◆ **TASK TO COMPLETE**: Across all the entries below, how many lines mention the string "agent"? Respond with a single number.

(Saved entries)
=== Begin Enclosure ===

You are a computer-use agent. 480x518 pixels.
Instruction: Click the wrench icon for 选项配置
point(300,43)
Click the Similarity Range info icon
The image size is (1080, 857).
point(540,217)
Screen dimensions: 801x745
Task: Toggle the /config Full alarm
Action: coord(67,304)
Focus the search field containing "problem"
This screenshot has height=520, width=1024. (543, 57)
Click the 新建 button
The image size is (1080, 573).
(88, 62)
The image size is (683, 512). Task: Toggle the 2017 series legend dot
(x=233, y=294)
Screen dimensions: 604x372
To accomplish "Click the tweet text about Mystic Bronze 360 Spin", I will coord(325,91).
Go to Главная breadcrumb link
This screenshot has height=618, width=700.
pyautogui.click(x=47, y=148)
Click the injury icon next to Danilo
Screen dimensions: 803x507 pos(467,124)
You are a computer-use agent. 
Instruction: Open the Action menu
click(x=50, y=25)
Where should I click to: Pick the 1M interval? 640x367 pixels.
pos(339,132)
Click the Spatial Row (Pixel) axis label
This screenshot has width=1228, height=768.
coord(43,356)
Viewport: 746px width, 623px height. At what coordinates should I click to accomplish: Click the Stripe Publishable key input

=== End Enclosure ===

◆ **EXERCISE SOLUTION**: 2